Input material section start
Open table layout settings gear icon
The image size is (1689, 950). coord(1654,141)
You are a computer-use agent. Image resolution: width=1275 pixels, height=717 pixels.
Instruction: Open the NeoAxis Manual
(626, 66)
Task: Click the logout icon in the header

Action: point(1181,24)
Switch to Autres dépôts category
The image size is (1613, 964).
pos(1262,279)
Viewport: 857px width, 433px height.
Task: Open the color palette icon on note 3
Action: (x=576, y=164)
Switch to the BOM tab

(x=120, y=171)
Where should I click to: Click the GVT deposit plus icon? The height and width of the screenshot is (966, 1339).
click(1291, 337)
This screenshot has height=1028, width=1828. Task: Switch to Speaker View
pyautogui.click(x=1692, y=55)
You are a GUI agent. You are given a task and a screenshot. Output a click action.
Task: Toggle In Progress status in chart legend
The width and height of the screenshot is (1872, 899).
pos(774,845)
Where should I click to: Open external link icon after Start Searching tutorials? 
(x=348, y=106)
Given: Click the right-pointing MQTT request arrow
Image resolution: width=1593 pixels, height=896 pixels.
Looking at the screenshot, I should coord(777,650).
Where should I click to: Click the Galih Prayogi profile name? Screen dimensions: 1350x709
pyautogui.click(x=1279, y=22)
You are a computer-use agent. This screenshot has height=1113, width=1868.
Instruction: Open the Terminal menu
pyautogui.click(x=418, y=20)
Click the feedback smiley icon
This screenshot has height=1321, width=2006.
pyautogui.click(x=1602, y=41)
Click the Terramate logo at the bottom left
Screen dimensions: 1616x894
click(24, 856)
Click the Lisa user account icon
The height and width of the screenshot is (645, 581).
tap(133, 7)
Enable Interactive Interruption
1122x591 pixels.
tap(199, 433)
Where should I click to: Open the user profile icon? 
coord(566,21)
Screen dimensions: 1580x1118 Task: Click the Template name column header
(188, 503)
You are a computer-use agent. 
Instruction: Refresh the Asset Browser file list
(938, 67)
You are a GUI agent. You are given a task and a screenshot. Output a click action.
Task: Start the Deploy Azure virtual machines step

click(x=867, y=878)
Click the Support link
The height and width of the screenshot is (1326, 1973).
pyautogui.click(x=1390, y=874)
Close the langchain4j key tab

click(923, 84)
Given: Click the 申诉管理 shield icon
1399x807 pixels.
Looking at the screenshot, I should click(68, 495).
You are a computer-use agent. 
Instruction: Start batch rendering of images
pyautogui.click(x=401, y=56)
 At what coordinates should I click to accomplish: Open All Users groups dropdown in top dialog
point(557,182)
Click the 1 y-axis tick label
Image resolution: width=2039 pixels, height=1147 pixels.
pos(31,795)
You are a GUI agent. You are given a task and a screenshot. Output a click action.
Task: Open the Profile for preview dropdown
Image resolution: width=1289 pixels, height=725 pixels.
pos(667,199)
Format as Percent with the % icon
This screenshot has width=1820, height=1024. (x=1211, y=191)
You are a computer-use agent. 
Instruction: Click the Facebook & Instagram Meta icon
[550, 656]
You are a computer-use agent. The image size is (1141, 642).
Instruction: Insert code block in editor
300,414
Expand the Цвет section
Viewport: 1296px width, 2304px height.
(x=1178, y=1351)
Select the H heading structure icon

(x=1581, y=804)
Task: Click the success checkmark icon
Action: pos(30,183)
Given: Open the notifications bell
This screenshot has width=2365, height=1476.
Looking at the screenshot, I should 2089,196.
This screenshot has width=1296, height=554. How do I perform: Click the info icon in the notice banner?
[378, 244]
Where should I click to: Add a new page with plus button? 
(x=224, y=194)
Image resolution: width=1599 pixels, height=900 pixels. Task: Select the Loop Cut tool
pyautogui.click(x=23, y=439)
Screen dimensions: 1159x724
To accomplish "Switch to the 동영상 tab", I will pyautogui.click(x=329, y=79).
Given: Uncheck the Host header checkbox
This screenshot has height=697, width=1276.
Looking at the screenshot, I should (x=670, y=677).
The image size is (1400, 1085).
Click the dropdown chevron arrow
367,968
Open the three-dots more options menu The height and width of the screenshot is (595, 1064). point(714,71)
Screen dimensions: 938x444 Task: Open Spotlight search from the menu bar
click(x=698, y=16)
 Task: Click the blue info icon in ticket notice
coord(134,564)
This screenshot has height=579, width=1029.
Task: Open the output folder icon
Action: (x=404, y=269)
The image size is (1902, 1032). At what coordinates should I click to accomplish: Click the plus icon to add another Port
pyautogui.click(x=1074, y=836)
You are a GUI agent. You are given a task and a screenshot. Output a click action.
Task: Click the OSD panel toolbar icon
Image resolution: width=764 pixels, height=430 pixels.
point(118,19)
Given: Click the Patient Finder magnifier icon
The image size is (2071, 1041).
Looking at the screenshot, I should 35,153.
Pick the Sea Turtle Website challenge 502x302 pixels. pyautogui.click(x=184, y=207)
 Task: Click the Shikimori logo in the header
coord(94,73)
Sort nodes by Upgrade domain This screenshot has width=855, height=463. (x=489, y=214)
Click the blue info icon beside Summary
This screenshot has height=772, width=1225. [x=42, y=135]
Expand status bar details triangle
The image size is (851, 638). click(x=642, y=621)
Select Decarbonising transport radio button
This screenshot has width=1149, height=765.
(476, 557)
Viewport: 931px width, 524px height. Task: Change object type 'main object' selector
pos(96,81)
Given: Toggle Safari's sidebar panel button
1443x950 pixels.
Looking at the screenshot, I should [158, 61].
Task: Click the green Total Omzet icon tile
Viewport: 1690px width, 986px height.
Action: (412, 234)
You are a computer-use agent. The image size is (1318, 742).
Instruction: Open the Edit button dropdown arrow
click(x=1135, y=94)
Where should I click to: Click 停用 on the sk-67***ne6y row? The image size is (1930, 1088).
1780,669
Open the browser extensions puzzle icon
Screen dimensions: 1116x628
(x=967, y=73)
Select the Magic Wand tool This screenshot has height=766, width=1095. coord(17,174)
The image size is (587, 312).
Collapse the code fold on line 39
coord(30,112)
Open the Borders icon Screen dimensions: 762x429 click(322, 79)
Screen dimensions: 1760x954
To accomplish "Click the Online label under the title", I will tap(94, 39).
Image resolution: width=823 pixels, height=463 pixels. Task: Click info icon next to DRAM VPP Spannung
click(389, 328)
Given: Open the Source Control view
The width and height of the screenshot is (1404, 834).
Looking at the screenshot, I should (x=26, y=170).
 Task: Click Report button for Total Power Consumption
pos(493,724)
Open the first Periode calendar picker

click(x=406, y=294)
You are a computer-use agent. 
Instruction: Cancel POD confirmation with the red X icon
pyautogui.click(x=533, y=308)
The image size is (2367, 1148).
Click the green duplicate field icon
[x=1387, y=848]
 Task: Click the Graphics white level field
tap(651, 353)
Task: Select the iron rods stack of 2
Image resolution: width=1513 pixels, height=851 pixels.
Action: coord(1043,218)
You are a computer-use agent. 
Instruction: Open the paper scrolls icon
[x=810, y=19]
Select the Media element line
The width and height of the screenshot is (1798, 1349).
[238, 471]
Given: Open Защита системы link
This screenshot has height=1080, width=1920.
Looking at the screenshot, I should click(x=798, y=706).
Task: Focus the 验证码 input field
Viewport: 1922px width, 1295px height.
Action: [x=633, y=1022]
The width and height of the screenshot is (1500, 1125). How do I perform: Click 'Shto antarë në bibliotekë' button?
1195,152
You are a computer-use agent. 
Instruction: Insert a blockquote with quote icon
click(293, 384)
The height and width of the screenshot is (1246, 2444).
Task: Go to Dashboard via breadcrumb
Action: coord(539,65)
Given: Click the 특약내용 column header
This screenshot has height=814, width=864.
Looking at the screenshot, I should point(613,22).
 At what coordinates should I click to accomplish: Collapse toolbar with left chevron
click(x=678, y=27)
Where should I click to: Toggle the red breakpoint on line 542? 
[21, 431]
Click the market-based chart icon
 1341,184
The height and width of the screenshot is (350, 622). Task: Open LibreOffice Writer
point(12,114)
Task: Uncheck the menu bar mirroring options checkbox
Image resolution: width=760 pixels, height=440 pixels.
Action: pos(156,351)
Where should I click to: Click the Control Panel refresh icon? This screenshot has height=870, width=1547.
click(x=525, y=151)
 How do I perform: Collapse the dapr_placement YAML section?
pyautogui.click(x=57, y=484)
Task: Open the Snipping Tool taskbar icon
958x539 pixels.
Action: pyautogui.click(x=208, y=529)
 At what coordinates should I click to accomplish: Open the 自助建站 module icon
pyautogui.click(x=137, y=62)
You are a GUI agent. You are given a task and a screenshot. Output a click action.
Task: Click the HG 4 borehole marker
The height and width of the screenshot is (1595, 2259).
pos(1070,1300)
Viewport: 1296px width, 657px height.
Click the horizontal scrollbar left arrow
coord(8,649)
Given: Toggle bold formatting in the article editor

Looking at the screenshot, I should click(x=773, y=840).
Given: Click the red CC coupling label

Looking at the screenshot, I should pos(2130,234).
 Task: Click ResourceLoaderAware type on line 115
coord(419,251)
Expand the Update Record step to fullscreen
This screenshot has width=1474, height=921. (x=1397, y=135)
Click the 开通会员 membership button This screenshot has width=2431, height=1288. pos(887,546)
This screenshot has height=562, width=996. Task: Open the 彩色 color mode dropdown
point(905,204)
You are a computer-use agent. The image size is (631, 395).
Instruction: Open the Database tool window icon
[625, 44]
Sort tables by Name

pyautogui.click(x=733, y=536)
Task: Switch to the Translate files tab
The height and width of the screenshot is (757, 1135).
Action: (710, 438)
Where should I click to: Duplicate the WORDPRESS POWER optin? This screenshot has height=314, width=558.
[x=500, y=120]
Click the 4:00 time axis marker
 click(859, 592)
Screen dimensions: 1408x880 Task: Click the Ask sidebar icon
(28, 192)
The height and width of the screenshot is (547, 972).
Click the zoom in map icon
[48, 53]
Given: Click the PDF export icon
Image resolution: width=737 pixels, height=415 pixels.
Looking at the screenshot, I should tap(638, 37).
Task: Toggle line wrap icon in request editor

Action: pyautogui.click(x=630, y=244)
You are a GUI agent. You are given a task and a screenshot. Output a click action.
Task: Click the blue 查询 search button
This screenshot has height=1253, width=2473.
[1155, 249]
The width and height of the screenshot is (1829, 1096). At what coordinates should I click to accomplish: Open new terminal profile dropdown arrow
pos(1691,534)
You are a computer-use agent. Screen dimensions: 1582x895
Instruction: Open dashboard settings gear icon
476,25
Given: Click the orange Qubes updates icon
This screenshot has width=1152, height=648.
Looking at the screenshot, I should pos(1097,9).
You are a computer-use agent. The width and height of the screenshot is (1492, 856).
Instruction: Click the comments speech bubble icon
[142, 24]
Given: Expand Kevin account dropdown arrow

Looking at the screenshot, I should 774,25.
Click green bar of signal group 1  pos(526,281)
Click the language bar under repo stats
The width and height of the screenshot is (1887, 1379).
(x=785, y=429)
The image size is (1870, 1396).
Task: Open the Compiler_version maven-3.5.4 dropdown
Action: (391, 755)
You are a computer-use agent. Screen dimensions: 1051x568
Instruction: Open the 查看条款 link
Input material section end
Task instructions:
Please reply with an exact copy of the lines above, starting at the first and ending at the line that holds "Click the Lisa user account icon".

The completed task:
Open table layout settings gear icon
The image size is (1689, 950). coord(1654,141)
You are a computer-use agent. Image resolution: width=1275 pixels, height=717 pixels.
Instruction: Open the NeoAxis Manual
(626, 66)
Task: Click the logout icon in the header

Action: point(1181,24)
Switch to Autres dépôts category
The image size is (1613, 964).
pos(1262,279)
Viewport: 857px width, 433px height.
Task: Open the color palette icon on note 3
Action: (x=576, y=164)
Switch to the BOM tab

(x=120, y=171)
Where should I click to: Click the GVT deposit plus icon? The height and width of the screenshot is (966, 1339).
click(1291, 337)
This screenshot has height=1028, width=1828. Task: Switch to Speaker View
pyautogui.click(x=1692, y=55)
You are a GUI agent. You are given a task and a screenshot. Output a click action.
Task: Toggle In Progress status in chart legend
The width and height of the screenshot is (1872, 899).
pos(774,845)
Where should I click to: Open external link icon after Start Searching tutorials? 
(x=348, y=106)
Given: Click the right-pointing MQTT request arrow
Image resolution: width=1593 pixels, height=896 pixels.
Looking at the screenshot, I should coord(777,650).
Where should I click to: Click the Galih Prayogi profile name? Screen dimensions: 1350x709
pyautogui.click(x=1279, y=22)
You are a computer-use agent. This screenshot has height=1113, width=1868.
Instruction: Open the Terminal menu
pyautogui.click(x=418, y=20)
Click the feedback smiley icon
This screenshot has height=1321, width=2006.
pyautogui.click(x=1602, y=41)
Click the Terramate logo at the bottom left
Screen dimensions: 1616x894
click(24, 856)
Click the Lisa user account icon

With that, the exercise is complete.